> **PROBLEM DESCRIPTION**: The listing below holds a line with "This screenshot has width=404, height=423." and a line with "Where should I". Reproduce those two lines exactly, plus everything between them.

> **GIVEN RECORDS**:
§

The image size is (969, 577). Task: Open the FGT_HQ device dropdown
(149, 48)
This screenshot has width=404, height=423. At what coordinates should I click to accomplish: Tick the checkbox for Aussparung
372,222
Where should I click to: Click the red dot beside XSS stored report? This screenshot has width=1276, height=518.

§

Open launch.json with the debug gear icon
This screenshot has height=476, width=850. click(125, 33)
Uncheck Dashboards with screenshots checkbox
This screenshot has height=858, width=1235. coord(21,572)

§

> **WRITTEN RESPONSE**:
This screenshot has width=404, height=423. At what coordinates should I click to accomplish: Tick the checkbox for Aussparung
372,222
Where should I click to: Click the red dot beside XSS stored report? This screenshot has width=1276, height=518.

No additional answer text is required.